Problem statement
Print the records below exactly as they appear. Omit all pictures.

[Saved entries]
######
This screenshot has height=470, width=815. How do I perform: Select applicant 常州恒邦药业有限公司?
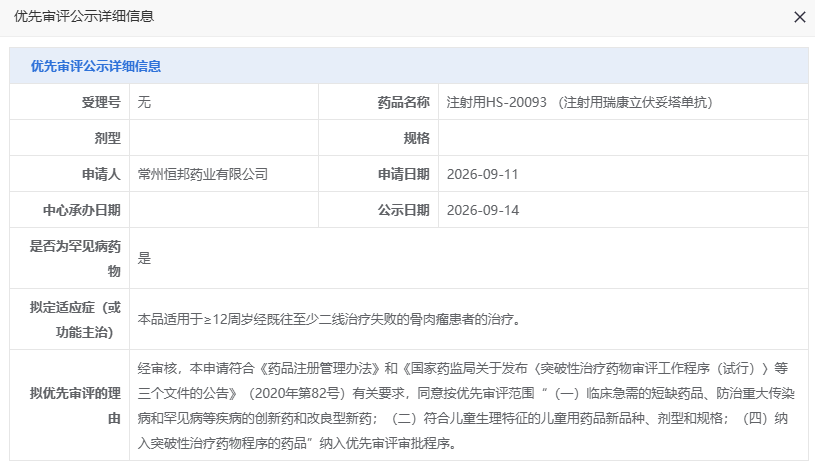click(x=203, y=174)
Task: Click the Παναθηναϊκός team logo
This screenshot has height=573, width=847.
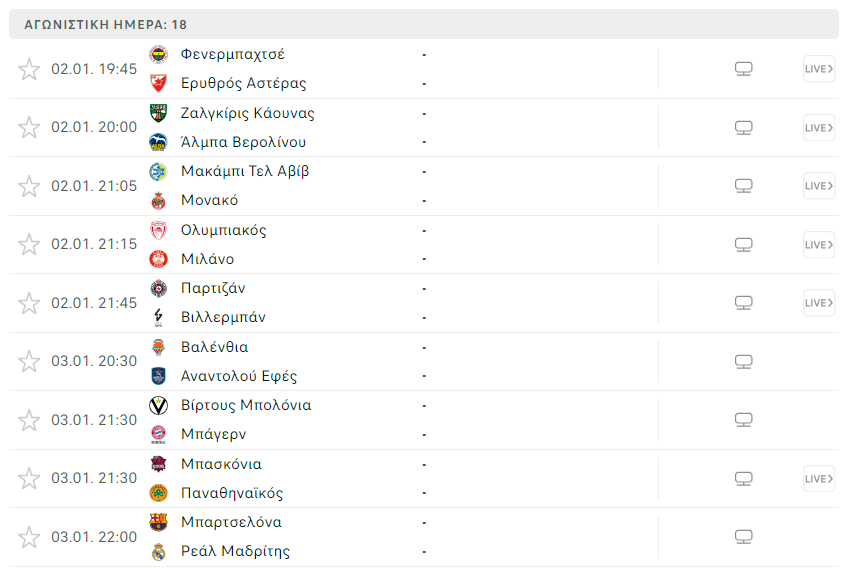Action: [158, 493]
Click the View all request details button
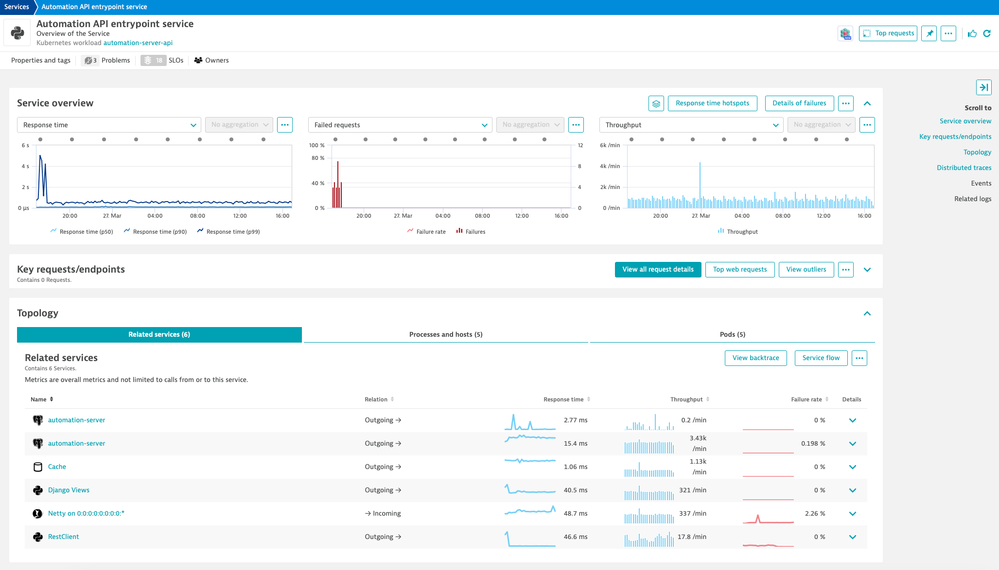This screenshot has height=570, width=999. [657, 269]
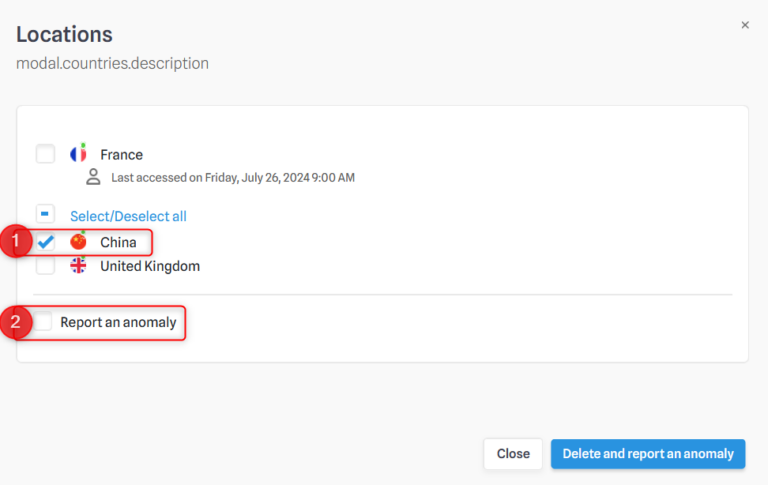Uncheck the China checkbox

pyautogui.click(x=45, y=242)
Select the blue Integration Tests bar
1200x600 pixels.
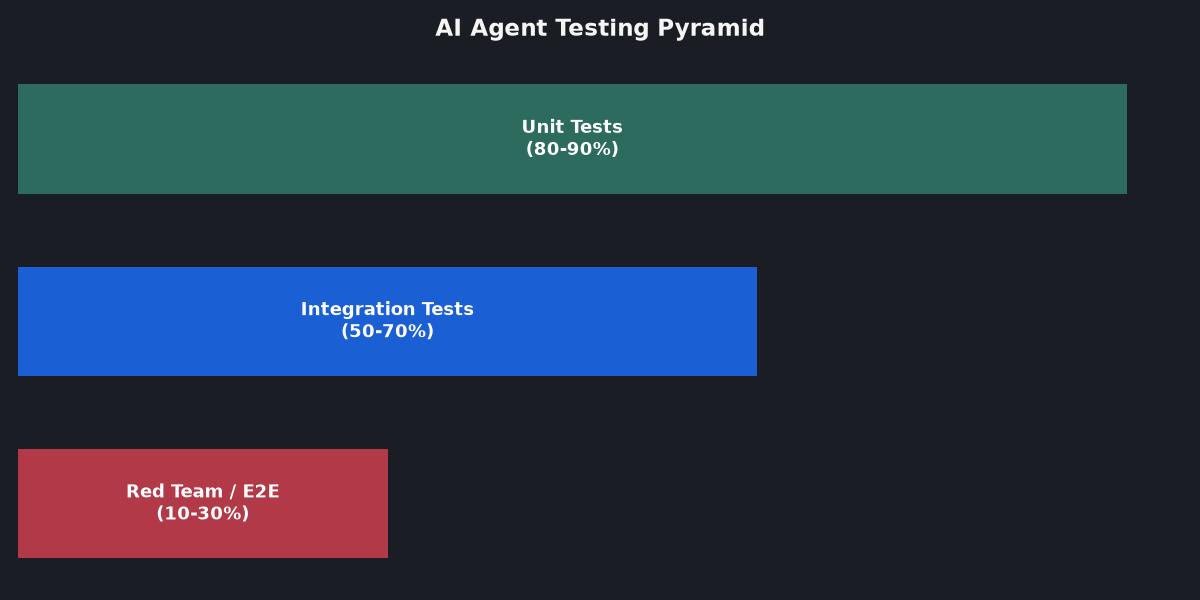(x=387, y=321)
######
Answer area
This screenshot has height=470, width=815. How do I perform: Select applicant 常州恒邦药业有限公司?
click(x=203, y=174)
Task: Click the Παναθηναϊκός team logo
This screenshot has height=573, width=847.
Action: [158, 493]
Click the View all request details button
This screenshot has height=570, width=999. [657, 269]
Uncheck the China checkbox

pyautogui.click(x=45, y=242)
Select the blue Integration Tests bar
1200x600 pixels.
(x=387, y=321)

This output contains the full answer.